Using administrative tax data over the 2001-2016 period, Matthew Smith of the U.S. Treasury, Eric Zwick of the University of Chicago, and Owen Zidar of Princeton estimate that the top 1% of households hold as much wealth as the bottom 90%. The share of wealth held by the top 0.1% increased from 12.9% in 2001 to 15% in 2016. Households in the top 0.1% hold over half of their wealth in public equity and pass-through businesses, the authors find. In contrast, pensions and home equity make up the majority of wealth accrued by the bottom 90%. The wealthiest households also have greater risk exposure and earn higher than average rates of return on their investments, the authors estimate. Taking this heterogeneity in returns into account results in lower estimates for the share of wealth held by the top 0.1%. “Given prominent wealth tax proposals focus on the extreme tail of the wealth distribution, our estimates would reduce mechanical wealth tax revenue estimates,” the authors conclude.

Simplicity of post-FOMC press conference language gives investors additional insight

In 2011, the Federal Reserve chair began holding press conferences after Federal Open Market Committee (FOMC) meetings. Michiel De Pooter of the Federal Reserve Board finds that press conferences generate financial market reactions, suggesting that they give investors information beyond that in the post-meeting statement and Summary of Economic Projections. On average, interest rates fluctuate between 1 and 3 basis points, the S&P 500 Index changes by ½ percent, and the dollar moves around 1/4 percent during the period beginning 10 minutes before and ending 20 minutes after the press conference. The authors find that the language of the press conference is more easily understood than the FOMC statement, and also find that Chair Jay Powell’s language in answering questions has been notably less complex than that of his two predecessors. While Powell’s answers are at an eighth-grade level, Ben Bernanke and Janet Yellen’s were at the college level, according to a commonly used readability standard.
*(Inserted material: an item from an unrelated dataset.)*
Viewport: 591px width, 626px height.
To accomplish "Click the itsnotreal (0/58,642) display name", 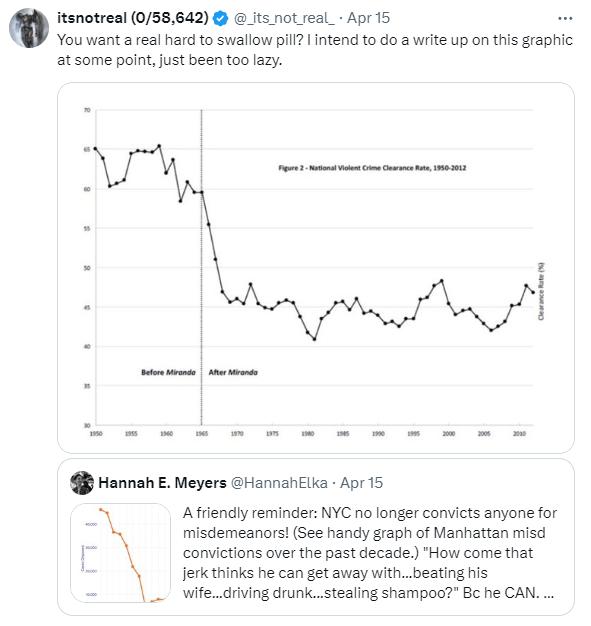I will tap(133, 18).
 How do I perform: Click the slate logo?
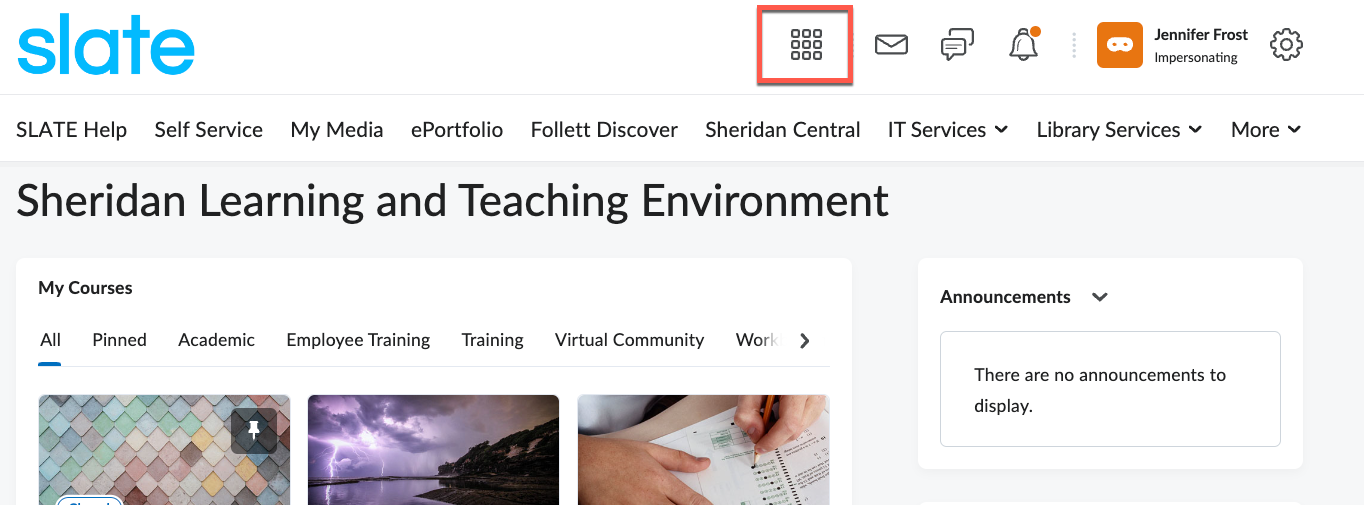(106, 45)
Declining interest rates disproportionately benefit “superstar” firms

Using firm-level data from 1962-2019, Thomas Kroen, Ernest Liu, and Atif Mian from Princeton and Amir Sufi from the University of Chicago find that falling interest rates disproportionately benefit “superstar” firms—those with valuations in the top 5 percent for their industry. In particular, a decline in interest rates disproportionately lowers the cost of borrowing for superstar firms, perhaps because conditions that lead to ultra-low rates tend to make other firms relatively riskier. In turn, superstar firms raise additional debt financing, repurchase shares, boost capital investment, and conduct acquisitions more aggressively than other firms. All these effects increase as the level of the interest rate approaches zero. These results suggest that the low interest rates observed in recent years may partly explain the rise of superstar firms and increase in market concentration in the U.S.

Chart of the week: Consumer price of natural gas rising quickly as winter approaches

Chart showing natural-gas consumer prices declining through the end of 2020 and then rising sharply during 2021

Source: The Wall Street Journal

Quote of the week:

“I continue to believe currently elevated inflation is episodic, driven by pandemic conditions such as disruptions in supply chains and labor markets. A major caveat, though, is that the severe and pervasive supply chain issues will probably last longer than most of us initially expected. Up to now, indicators do not suggest that long-run inflation expectations are dangerously untethered. But the episodic pressures could grind on long enough to unanchor expectations,” says Rafael Bostic, President of the Atlanta Federal Reserve Bank.

“In my view, then, the fate… of price stability could be on the line in coming months. I think inflation is likely to remain above 2 percent going forward. How far forward I cannot say. But upside risks are salient. I believe the conditions I’ve described argue for a removal of the Committee’s emergency monetary policy stance, starting with the reduction of monthly asset purchases, as we discussed in last month’s meeting.”